• Task instructions:
Across these entries, how many lines contain the word "shopping"? Answer with only the number.
:: Records provided ::
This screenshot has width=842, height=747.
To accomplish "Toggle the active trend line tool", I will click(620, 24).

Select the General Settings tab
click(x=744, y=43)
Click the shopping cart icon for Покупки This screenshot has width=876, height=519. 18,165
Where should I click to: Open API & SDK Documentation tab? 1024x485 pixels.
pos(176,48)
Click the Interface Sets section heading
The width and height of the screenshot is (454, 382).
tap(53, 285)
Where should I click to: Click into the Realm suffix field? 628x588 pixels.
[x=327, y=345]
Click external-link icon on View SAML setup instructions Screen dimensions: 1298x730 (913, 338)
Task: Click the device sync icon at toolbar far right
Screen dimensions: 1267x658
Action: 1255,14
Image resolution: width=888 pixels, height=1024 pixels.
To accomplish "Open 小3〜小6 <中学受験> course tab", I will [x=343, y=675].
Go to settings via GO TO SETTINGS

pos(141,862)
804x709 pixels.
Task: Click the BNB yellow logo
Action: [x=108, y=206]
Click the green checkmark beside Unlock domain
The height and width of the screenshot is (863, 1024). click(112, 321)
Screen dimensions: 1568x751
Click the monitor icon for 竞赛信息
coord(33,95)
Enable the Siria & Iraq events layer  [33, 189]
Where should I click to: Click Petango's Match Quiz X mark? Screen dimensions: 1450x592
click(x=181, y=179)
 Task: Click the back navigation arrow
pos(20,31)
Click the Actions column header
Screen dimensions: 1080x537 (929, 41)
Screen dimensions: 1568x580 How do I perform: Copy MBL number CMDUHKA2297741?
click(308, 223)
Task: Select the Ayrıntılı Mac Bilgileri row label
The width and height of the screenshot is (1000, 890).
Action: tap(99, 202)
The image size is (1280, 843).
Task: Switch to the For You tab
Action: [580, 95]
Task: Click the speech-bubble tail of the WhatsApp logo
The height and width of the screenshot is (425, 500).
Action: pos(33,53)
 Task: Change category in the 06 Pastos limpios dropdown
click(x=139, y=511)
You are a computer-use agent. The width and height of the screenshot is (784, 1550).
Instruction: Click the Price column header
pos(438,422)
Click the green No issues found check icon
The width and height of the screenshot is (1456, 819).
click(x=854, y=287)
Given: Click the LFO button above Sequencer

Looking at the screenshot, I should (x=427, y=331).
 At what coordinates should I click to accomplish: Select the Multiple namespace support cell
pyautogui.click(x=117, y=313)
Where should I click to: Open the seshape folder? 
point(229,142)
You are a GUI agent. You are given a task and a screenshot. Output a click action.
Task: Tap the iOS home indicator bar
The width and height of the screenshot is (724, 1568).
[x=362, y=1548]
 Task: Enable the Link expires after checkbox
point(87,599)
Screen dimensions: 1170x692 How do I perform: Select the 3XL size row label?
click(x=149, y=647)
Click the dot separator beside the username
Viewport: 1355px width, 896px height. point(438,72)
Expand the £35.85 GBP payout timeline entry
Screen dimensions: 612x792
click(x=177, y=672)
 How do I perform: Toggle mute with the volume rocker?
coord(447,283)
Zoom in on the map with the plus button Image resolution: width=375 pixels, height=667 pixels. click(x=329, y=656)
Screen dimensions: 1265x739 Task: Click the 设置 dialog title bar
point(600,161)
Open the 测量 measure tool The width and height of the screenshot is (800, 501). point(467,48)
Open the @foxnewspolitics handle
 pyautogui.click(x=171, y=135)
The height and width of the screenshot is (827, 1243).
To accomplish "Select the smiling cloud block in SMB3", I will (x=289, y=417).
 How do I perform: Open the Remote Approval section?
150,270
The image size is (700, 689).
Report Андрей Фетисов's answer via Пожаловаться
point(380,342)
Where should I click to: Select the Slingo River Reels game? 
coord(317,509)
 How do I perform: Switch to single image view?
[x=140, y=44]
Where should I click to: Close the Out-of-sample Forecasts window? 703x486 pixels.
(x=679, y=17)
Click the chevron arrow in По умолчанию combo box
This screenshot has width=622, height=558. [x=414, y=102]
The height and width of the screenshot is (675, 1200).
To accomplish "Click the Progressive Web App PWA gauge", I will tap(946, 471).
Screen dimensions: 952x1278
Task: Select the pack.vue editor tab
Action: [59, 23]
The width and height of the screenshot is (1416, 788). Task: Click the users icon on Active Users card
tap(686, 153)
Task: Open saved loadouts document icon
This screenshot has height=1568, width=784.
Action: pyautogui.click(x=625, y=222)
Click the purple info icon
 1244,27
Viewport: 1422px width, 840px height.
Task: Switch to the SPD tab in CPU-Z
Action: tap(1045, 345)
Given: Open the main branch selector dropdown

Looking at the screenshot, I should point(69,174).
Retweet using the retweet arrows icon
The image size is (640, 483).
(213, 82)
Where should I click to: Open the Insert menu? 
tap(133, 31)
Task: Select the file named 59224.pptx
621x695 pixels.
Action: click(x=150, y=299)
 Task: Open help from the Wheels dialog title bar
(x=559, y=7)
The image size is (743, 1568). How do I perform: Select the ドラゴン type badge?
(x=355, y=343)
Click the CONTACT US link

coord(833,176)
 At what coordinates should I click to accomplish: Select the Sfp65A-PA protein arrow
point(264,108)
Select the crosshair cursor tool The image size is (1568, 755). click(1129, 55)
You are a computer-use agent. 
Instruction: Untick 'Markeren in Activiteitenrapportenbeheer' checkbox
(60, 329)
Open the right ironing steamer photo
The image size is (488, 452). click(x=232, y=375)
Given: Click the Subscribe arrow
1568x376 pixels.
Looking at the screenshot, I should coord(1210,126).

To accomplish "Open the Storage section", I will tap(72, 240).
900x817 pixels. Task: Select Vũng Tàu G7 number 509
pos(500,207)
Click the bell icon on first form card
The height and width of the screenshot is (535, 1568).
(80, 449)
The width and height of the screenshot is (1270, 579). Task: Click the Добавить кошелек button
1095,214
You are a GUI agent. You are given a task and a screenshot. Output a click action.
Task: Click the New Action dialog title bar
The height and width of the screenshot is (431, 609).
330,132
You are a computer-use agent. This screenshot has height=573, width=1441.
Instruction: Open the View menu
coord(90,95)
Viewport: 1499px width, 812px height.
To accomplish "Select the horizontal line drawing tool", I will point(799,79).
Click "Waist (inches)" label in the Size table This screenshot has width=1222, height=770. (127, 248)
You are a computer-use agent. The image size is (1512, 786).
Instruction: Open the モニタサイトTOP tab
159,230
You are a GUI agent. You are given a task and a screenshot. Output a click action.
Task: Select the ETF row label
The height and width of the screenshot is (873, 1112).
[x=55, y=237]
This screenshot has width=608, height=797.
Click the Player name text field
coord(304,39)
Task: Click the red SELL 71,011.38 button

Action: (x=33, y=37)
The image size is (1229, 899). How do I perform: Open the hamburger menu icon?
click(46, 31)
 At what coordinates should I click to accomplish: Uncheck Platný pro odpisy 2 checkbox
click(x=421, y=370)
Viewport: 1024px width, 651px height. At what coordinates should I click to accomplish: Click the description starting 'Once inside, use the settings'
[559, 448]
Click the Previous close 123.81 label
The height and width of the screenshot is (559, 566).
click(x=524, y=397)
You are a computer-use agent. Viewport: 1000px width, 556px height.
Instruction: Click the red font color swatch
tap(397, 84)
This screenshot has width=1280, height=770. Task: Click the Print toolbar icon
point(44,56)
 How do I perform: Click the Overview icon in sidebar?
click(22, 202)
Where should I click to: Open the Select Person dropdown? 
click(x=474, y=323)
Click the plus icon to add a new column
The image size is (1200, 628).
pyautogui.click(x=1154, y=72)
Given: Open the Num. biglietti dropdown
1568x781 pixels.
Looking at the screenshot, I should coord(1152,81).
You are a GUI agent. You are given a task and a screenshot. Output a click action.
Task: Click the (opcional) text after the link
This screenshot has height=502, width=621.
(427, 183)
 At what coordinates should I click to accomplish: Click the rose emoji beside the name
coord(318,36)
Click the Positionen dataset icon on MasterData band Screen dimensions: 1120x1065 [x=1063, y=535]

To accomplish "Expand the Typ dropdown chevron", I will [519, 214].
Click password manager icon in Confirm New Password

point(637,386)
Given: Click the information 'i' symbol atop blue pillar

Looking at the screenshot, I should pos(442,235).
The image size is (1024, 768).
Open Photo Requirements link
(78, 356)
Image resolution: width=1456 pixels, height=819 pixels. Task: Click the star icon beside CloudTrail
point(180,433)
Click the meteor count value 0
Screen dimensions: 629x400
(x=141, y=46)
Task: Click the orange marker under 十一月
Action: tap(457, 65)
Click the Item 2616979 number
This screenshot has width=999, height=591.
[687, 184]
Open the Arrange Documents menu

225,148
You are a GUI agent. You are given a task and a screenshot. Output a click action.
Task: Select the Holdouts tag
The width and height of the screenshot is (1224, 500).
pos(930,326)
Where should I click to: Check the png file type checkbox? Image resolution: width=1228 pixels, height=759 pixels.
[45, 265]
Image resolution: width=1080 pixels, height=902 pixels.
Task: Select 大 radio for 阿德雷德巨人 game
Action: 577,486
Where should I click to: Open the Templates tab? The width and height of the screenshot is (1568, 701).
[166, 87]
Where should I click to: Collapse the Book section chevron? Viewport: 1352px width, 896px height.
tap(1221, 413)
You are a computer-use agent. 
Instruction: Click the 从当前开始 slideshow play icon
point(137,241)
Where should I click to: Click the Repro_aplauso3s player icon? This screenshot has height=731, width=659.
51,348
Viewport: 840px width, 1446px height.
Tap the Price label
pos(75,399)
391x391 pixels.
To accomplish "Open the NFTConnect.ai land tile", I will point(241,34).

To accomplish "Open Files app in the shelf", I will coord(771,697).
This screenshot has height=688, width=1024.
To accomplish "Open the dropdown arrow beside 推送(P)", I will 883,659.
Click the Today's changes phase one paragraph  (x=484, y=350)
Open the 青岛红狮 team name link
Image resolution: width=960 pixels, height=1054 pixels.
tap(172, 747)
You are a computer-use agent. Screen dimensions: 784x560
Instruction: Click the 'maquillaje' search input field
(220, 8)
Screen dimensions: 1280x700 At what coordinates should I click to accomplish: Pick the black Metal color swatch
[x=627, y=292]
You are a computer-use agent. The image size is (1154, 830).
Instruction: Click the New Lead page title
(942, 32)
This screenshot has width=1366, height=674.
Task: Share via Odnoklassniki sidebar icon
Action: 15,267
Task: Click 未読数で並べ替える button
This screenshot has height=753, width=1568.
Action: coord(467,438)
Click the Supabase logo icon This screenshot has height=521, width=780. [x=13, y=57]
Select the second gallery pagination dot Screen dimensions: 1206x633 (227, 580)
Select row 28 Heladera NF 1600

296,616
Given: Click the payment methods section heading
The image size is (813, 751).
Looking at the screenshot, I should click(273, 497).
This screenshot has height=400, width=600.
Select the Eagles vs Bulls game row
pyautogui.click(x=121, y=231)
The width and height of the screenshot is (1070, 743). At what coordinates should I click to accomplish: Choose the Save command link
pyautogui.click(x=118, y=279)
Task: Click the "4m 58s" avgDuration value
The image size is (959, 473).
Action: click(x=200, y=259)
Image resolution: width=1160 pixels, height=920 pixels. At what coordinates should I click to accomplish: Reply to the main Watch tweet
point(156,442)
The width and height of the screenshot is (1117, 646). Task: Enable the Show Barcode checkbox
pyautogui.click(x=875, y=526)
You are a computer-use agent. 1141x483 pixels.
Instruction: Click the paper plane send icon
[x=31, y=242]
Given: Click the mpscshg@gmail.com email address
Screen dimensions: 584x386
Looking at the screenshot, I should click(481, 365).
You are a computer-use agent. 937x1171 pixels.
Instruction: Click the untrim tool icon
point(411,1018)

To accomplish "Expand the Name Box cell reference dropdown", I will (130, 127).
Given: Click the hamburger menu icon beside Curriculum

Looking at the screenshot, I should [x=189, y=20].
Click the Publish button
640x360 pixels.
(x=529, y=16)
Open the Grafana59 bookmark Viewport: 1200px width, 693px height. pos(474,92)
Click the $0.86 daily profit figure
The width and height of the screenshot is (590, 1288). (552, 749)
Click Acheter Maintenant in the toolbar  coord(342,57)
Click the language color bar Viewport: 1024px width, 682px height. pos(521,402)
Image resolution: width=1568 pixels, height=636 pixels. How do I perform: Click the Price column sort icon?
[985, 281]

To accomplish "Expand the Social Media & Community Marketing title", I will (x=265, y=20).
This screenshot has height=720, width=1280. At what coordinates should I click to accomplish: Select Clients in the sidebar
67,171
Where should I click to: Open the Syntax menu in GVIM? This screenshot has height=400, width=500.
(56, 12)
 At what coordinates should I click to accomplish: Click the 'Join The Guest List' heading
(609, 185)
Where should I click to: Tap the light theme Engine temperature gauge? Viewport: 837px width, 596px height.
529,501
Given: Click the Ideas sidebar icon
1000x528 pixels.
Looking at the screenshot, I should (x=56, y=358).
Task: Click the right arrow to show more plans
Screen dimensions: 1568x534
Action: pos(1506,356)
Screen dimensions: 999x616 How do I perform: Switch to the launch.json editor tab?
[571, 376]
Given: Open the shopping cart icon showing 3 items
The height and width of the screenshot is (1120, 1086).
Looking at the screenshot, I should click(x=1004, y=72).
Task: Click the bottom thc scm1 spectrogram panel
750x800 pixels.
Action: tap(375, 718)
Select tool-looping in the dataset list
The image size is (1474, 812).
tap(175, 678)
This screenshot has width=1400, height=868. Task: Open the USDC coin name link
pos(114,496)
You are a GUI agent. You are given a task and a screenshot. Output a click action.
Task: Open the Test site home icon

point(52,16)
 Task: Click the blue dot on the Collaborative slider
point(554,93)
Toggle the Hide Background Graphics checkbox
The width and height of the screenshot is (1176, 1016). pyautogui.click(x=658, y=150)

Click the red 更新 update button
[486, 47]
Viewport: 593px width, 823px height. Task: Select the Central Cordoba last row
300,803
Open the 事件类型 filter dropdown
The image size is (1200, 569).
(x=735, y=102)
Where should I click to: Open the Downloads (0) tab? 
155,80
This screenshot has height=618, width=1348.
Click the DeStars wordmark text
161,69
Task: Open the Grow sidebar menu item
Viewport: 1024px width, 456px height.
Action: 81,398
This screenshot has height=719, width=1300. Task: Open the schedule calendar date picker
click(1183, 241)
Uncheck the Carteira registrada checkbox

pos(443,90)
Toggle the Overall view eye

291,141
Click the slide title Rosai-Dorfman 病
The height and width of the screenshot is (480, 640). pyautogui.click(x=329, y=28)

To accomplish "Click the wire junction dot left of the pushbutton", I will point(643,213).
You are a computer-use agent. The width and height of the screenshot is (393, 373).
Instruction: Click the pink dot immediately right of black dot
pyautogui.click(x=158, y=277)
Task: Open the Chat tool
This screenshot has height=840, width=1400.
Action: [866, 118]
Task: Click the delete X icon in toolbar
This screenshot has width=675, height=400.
:::
• Solution for this task:
2